## Testo estratto
↓
A qualsiasi americano vengano pronunciate queste tre parole, state certi che vedrete ancora, trent'anni dopo, quello stesso luccichio negli occhi. Carl von Clausewitz, nell'occasione, avrebbe detto: “L'hockey non è che la continuazione della guerra (fredda) con altri mezzi”. Ecco come la nostra rubrica “È solo un gioco?” racconta uno dei più grandi intrecci fra sport e geopolitica, che scorre sul ghiaccio, all'inizio degli anni '80, in uno scontro che sembra quasi preannunciare i destini del decennio: nessuno l'avrebbe mai immaginato, eppure…

"Quello che avete scritto davanti, conta più di quello che avete scritto dietro" (Herb Brooks)

La Guerra Fredda si avviava verso il trattato INF, ma i rapporti tra le due superpotenze nel 1980 erano ancora tesi. L'unione Sovietica aveva da poco iniziato le manovre per l'invasione dell'Afghanistan – evento che avrebbe portato solo pochi mesi dopo al boicottaggio dei giochi olimpici di Mosca 1980 – e da mesi minacciava di disertare i giochi di Lake Placid. Tuttavia, spinti soprattutto da una notevole consapevolezza della propria forza negli sport invernali (infatti si aggiudicarono il primo posto sul medagliere) i sovietici presero regolarmente parte alla competizione.

La nazionale sovietica di Hockey dominava la scena mondiale da due decenni, il capitano Boris Mikhailov e soprattutto il portiere Vladislav Tretiak sono tuttora considerati tra i più forti giocatori di sempre in questo sport. L'allenatore Viktor Tikhonov – una delle figure più controverse della storia dell'hockey mondiale, a causa dei suoi metodi poco ortodossi – guidava un'armata imbattuta da ben tre edizioni dei giochi olimpici. Sul fronte opposto, Herb Brooks, dopo una discreta carriera da giocatore (prese parte ai Giochi del '64 e del '68) iniziò ad allenare la Minesota University, dove nel corso degli anni '70 mise in bacheca tre titoli NCAA. Proprio in virtù di queste vittorie gli venne affidato il compito di formare la squadra per le Olimpiadi di Lake Placid del 1980.
↑
## Voci salvate
↓
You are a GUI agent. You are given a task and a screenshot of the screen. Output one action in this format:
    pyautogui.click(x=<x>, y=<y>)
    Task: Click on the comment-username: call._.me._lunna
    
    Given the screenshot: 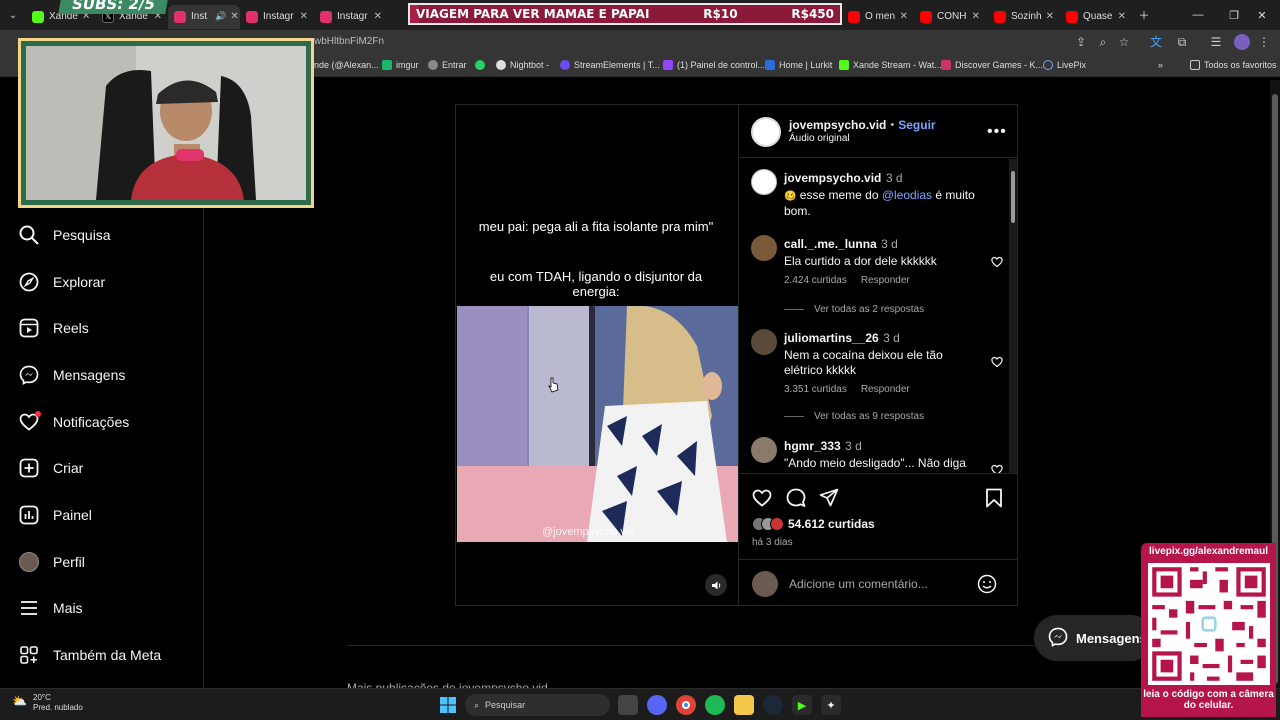 What is the action you would take?
    pyautogui.click(x=830, y=244)
    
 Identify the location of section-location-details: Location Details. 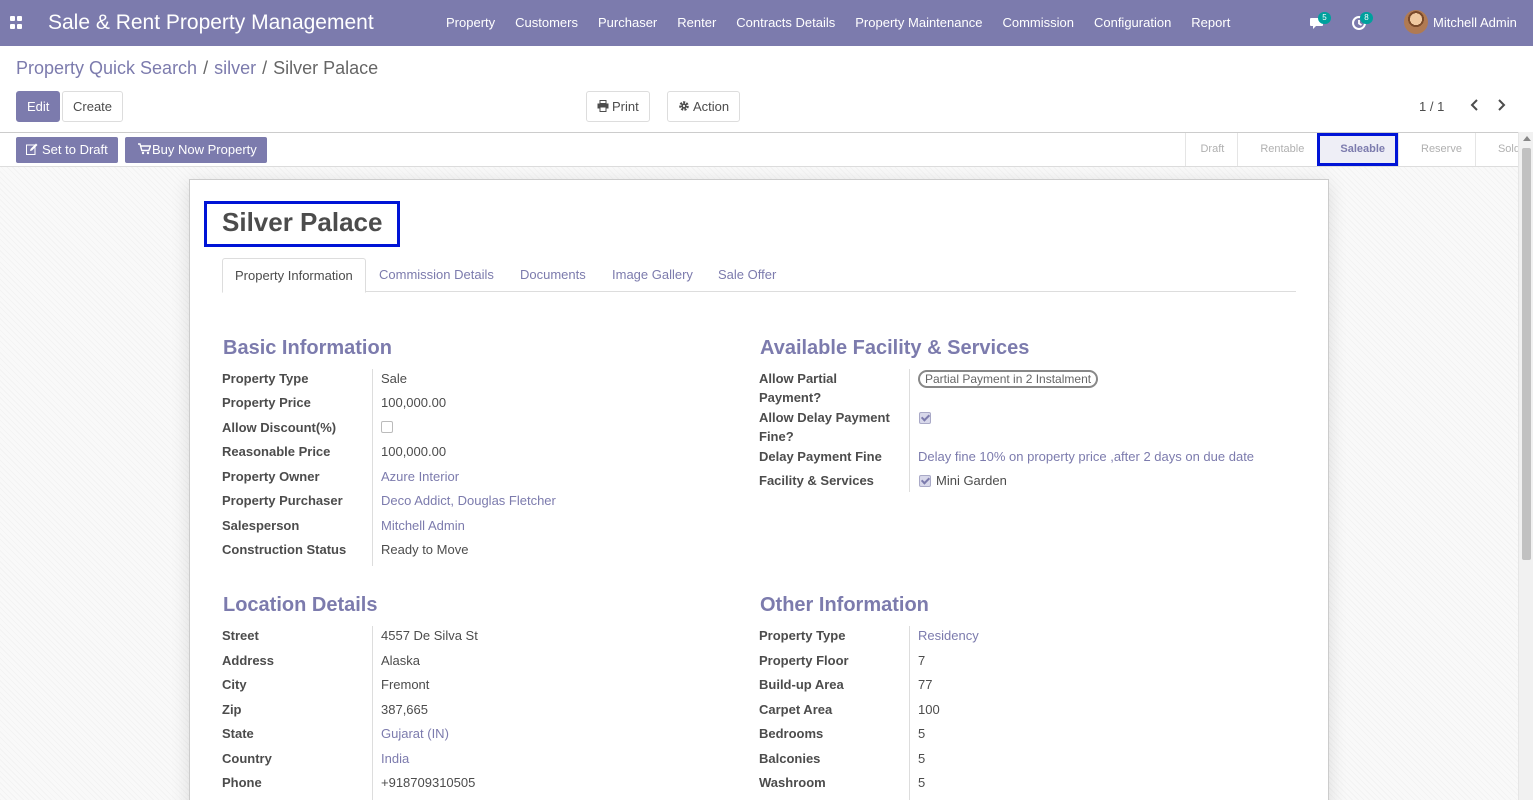
(300, 605).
↑
## Cose da fare
1. Trascrivi dal testo sull'hockey il brano che comincia con "La nazionale sovietica" e va avanti fino a "Placid del 1980.".
2. Nel testo sull'hockey, chi era il capitano della nazionale sovietica?
3. Prosegui il testo sull'hockey partendo subito dopo la sua ultima frase.
Per questo lavoro i record non servono.

## Risultati
1.
La nazionale sovietica di Hockey dominava la scena mondiale da due decenni, il capitano Boris Mikhailov e soprattutto il portiere Vladislav Tretiak sono tuttora considerati tra i più forti giocatori di sempre in questo sport. L'allenatore Viktor Tikhonov – una delle figure più controverse della storia dell'hockey mondiale, a causa dei suoi metodi poco ortodossi – guidava un'armata imbattuta da ben tre edizioni dei giochi olimpici. Sul fronte opposto, Herb Brooks, dopo una discreta carriera da giocatore (prese parte ai Giochi del '64 e del '68) iniziò ad allenare la Minesota University, dove nel corso degli anni '70 mise in bacheca tre titoli NCAA. Proprio in virtù di queste vittorie gli venne affidato il compito di formare la squadra per le Olimpiadi di Lake Placid del 1980.

2. Boris Mikhailov.

3.
Il team, come da tradizione, era composta da giocatori universitari e dilettanti tra cui spiccavano il capitano Mike Eruzione, Neal Broten, Ken Morrow e "l'eroe per un giorno" Jim Craig. La federazione nazionale – con un notevole sforzo economico sostenuto dal governo, che teneva particolarmente al successo per ovvie ragioni politiche – permise a Brooks di organizzare un trainig camp che sarebbe durato diversi mesi, per preparare al meglio la squadra. Qui i metodi di allenamento dell'allenatore divennero leggendari: Brooks era un duro, un leader, oltre ad una estenuante preparazione fisica spendeva lunghe ore in sedute motivazionali. Nonostante gli ingenti sforzi i risultati stentarono ad arrivare; nelle amichevoli precedenti al torneo molte furono le sconfitte, tra cui quella ad opera dell'Unione Sovietica per 10-3.

Gli Stati Uniti parteciparono quindi alla competizione senza godere dei favori del pronostico. Tuttavia nel girone eliminatorio i ragazzi di Brooks sorpresero molti osservatori con il loro gioco fisico e ordinato, terminandolo con 4 vittorie e 1 pareggio qualificandosi per il girone delle medaglie. I sovietici invece, soddisfando appieno le aspettative dominarono il loro girone annientando gli avversari uno dopo l'altro.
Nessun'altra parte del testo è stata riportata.